Dividend ETFs
ETFs like these track stocks with rising dividend yields, something that could be important before the fiscal cliff...

This Article Originally was Published here: http://www.wealthdaily.com/articles/dividend-etfs/3803

Some investors are always looking for a way to bring in healthy dividends from their investments. ETF Trends' Tom Lydon explains an ETF that does just that.

The SPDR S&P Dividend ETF (NYSE: SDY) comprises companies that have regularly seen their dividends rise over the past 25 years and weights individual stocks based on dividend yields.

It essentially allows investors to buy a basket of dividend stocks in a single trade.

From ETF Trends:

“The fund’s yield-weighting produces an idiosyncratic portfolio with a strong mid-cap flavor. For instance, the $3.4 billion market-cap Questar Corporation (NYSE: STR) has a greater weight than the $185 billion Procter & Gamble Company (NYSE: PG). Consequently, the fund may occasionally move out of step with its large-cap value brethren. If you’re okay with high tracking error relative to the market, this fund could be a decent core holding. For everyone else, this is a satellite holding,” Samuel Lee wrote for Morningstar in a profile of the ETF.

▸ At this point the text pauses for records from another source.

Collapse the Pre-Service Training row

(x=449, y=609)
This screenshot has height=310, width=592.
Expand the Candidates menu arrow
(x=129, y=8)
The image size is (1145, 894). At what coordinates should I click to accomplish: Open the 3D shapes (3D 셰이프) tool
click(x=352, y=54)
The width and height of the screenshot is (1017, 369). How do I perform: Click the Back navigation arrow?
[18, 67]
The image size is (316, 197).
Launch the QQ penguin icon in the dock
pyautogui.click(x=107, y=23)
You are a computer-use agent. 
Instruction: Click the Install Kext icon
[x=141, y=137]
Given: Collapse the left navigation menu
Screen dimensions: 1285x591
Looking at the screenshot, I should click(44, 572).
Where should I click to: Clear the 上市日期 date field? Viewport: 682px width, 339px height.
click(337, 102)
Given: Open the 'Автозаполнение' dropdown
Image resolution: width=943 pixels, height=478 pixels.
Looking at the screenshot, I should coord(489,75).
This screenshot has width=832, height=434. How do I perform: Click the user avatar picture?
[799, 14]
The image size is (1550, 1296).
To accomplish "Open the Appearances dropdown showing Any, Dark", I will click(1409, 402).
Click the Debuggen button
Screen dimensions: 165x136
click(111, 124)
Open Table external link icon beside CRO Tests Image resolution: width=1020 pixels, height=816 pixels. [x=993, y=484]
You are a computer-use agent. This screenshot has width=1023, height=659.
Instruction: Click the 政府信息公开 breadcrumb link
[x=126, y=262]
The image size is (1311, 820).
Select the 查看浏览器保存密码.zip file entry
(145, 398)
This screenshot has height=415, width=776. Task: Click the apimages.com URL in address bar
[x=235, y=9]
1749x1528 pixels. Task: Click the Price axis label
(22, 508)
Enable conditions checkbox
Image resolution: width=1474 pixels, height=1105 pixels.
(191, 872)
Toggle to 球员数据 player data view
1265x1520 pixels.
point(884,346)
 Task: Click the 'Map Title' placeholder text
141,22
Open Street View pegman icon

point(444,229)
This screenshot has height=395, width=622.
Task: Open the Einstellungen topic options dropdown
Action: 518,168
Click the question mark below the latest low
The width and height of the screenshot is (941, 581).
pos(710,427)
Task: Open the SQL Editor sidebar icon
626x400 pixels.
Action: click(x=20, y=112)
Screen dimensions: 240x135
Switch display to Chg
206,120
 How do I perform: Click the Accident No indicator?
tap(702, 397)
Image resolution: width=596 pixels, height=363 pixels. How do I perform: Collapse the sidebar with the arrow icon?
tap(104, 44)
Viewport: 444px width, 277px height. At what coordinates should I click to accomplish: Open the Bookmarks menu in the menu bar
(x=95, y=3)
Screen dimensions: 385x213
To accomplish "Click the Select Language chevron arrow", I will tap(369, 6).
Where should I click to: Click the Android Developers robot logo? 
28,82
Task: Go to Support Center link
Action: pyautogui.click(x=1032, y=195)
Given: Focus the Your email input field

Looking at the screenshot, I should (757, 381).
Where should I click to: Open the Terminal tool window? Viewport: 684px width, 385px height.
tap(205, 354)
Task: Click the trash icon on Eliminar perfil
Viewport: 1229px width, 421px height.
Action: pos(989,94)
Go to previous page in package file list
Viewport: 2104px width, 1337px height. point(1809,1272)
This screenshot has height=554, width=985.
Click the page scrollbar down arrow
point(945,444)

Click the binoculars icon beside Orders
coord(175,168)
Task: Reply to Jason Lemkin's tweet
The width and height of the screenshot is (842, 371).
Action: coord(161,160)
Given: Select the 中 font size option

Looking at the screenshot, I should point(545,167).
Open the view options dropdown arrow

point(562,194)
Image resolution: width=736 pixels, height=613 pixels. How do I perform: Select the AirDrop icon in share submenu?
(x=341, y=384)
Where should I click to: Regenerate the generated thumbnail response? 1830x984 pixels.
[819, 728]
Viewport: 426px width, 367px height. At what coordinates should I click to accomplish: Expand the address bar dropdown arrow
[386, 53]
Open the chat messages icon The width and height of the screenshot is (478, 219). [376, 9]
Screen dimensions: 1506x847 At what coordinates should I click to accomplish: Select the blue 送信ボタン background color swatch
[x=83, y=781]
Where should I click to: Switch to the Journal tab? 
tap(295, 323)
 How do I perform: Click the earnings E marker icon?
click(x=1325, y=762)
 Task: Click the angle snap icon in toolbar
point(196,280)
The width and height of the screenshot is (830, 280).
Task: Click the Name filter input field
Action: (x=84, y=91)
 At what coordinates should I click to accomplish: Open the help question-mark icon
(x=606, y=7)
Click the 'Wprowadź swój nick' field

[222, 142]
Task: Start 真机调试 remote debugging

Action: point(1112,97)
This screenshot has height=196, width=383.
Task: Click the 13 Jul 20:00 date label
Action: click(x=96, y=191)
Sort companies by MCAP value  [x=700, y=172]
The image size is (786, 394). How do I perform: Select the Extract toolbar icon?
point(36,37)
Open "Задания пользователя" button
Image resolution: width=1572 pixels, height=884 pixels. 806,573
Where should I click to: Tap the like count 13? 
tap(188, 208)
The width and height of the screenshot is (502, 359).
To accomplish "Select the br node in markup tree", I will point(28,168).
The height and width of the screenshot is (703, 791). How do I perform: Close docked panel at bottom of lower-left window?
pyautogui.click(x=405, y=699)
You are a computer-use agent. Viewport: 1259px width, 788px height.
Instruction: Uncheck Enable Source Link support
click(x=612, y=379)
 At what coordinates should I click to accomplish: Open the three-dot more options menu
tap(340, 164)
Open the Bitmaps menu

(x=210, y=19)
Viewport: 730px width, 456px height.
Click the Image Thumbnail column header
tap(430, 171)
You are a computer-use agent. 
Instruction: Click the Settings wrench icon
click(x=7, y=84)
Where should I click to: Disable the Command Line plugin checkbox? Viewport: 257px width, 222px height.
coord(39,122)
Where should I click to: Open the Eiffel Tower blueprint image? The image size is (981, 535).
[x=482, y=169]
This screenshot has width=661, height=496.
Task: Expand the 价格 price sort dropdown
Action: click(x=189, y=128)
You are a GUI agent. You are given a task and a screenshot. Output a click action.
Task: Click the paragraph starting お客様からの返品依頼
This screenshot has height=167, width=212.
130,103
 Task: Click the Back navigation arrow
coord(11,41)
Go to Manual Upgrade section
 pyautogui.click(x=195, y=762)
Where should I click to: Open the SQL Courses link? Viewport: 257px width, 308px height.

Of course, the SDY is not alone in weighting stocks by yield; other dividend ETFs include the iShares Dow Jones Select Dividend (NYSE: DVY), a basket of 100 stocks; Vanguard Dividend Appreciation ETF (NYSE: VIG), containing over 100 companies; and WisdomTree Total Dividend (NYSE: DTD), a basket of roughly 900.

Dividend-themed ETFs tend to be popular since they have low interest rates in the bond market.

The idea of dividend investing is built around a short-term investment notion, where investors would rather collect income today than depend on appreciation of capital later, per Lee’s account.

Besides, dividends have tended to beat non-paying companies in the long run.

SDY has a mid-cap focus. The dividend yield is 3.2 percent—not the greatest but still reasonable. Should the fiscal cliff come to pass, S&P Capital estimates that corporations will want to rely on cash for special dividends as well as for stock repurchasing before the new laws kick in.